Massive electrons signify correlations

Thirty years on, and the mechanism of superconductivity in copper-oxide superconductors remains a mystery. Knowledge of their normal nonsuperconducting state is also incomplete; however, we do know that the more robust the superconductivity, the higher the magnetic fields required to suppress it. Ramshaw et al. studied samples of three different compositions of the copper-oxide YBa2Cu3O6+δ in magnetic fields exceeding 90 T. They found that as the oxygen content increased toward the point of the maximum transition temperature, the conducting electrons became heavier and heavier. This mass enhancement reflected an increase in electronic correlations, which in turn may be a signature of a quantum critical point.

Science, this issue p. 317


In the quest for superconductors with higher transition temperatures (Tc), one emerging motif is that electronic interactions favorable for superconductivity can be enhanced by fluctuations of a broken-symmetry phase. Recent experiments have suggested the existence of the requisite broken-symmetry phase in the high-Tc cuprates, but the impact of such a phase on the ground-state electronic interactions has remained unclear. We used magnetic fields exceeding 90 tesla to access the underlying metallic state of the cuprate YBa2Cu3O6+δ over a wide range of doping, and observed magnetic quantum oscillations that reveal a strong enhancement of the quasiparticle effective mass toward optimal doping. This mass enhancement results from increasing electronic interactions approaching optimal doping, and suggests a quantum critical point at a hole doping of pcrit ≈ 0.18.

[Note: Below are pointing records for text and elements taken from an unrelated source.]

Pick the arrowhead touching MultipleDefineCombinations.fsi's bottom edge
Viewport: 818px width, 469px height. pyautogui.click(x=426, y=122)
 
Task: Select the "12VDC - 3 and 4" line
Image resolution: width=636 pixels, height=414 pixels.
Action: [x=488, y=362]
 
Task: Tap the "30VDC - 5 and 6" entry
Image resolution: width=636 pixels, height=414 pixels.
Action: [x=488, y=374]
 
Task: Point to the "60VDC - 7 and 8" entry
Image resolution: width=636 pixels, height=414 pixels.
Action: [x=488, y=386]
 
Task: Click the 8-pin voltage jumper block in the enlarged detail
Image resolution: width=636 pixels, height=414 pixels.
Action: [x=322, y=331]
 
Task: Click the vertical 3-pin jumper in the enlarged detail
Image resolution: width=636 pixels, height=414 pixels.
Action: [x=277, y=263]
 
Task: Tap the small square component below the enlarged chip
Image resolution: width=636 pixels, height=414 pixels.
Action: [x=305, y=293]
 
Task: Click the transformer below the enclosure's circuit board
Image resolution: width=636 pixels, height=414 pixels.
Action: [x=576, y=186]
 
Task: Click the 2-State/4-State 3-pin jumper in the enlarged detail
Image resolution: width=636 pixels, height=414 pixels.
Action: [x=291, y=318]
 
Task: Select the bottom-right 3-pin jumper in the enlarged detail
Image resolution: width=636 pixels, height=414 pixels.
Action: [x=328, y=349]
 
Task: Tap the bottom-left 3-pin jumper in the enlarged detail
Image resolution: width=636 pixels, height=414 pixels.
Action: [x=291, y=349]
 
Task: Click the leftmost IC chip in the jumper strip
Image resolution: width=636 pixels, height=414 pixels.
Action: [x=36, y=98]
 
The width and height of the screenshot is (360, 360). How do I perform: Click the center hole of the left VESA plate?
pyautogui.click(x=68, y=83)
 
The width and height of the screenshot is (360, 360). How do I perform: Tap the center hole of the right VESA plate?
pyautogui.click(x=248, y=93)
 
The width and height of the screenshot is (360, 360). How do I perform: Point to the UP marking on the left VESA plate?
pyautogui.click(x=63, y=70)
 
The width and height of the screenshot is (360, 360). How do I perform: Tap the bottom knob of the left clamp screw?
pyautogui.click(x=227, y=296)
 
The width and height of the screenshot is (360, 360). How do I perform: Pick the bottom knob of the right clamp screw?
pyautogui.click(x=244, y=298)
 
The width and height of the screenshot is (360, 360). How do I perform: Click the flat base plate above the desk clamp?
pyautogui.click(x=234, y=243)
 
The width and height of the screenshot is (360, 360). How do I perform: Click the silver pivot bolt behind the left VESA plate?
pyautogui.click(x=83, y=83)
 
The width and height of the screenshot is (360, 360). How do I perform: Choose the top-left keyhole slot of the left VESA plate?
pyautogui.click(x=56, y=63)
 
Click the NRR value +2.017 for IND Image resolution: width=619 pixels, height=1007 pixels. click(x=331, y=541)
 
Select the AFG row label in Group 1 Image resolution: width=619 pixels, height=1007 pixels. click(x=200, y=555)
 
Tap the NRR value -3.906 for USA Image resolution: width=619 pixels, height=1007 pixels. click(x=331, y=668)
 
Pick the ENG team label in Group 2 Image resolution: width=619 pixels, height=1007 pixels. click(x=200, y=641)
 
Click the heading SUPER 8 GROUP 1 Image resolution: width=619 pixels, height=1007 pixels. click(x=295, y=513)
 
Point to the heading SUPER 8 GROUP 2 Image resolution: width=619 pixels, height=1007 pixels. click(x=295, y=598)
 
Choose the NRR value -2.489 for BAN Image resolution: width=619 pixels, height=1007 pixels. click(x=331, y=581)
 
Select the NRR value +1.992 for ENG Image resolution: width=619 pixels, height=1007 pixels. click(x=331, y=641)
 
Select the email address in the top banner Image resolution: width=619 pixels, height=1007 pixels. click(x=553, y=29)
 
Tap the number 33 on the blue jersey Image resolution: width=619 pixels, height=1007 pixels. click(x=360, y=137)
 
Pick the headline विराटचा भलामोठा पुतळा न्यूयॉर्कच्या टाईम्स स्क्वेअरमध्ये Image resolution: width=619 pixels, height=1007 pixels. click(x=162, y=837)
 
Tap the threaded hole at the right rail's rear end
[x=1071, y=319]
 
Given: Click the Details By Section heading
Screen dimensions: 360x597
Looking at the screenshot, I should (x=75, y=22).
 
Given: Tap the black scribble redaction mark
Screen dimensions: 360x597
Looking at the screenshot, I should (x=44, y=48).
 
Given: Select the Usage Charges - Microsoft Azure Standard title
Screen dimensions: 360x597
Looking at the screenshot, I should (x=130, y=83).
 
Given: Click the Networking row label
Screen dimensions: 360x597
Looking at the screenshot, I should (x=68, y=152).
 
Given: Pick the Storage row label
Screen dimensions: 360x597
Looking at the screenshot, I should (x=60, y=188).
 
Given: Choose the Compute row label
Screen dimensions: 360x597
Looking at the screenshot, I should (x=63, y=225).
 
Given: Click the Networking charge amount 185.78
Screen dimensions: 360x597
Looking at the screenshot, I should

In several classes of unconventional superconductors, superconductivity has been linked to a quantum critical point (QCP). At a QCP, the system undergoes a phase transition and a change in symmetry at zero temperature; the associated quantum fluctuations enhance interactions, which can give rise to (or enhance) superconductivity (1, 2). As the QCP is approached, these fluctuations produce increasingly stronger electronic correlations, resulting in an experimentally observable enhancement of the electron effective mass (1, 35). It is widely believed that spin fluctuations in the vicinity of an antiferromagnetic QCP are important for superconductivity in many heavy-fermion, organic, and pnictide superconductors (2, 6), leading to the ubiquitous phenomenon of a superconducting dome surrounding a QCP. The role of quantum criticality in cuprate high-temperature superconductors is more controversial (7): Do the collapsing experimental energy scales (8), enhanced superconducting properties (see Fig. 1), and evidence for a change in ground-state symmetry near optimal doping (916) support the existence of strong fluctuations that are relevant to superconductivity (2, 1719)? Alternative explanations for the phenomenology of the cuprate phase diagram focus on the physics of a lightly doped Mott insulator (7, 20) rather than that of a metal with competing broken-symmetry phases. Several investigations, both theoretical and experimental, suggest that competing order is present in the cuprates and is associated with the charge (rather than spin) degree of freedom [such as charge density wave (CDW) order, orbital current order, or nematicity; see Fig. 1] (12, 1518, 2128). What has been missing is direct, low-temperature evidence that the disappearance of competing order near optimal doping, and the associated change in ground-state symmetry, are accompanied by enhanced electronic interactions in the ground state.

Fig. 1 Cuprate temperature-doping phase diagram.

Long-range antiferromagnetic order (solid green line) gives way to superconductivity (solid blue line) near p = 0.05. Orange diamonds designate dopings where quantum oscillations have been observed previously (52, 53); stars denote the dopings presented in this report. Short-range antiferromagnetic order (green diamonds) terminates at a QCP at p = 0.08 (46, 54); beyond p = 0.08, short-range charge order is observed above Tc [solid black diamonds (15, 27)]. The charge order, the onset of the pseudogap as defined by neutron spin-flip scattering (open red circles) (12), the polar Kerr effect (open red diamonds) (13), and the change in the slope of resistivity with temperature (open red triangles) (55) terminate near p = 0.18, suggesting the possibility of a QCP at this doping. Two thermodynamic quantities show enhancement near the critical dopings: the jump in the specific heat at Tc (∆γ, maroon diamonds) (40, 41) and the upper critical field (Hc2, solid purple circles) (39).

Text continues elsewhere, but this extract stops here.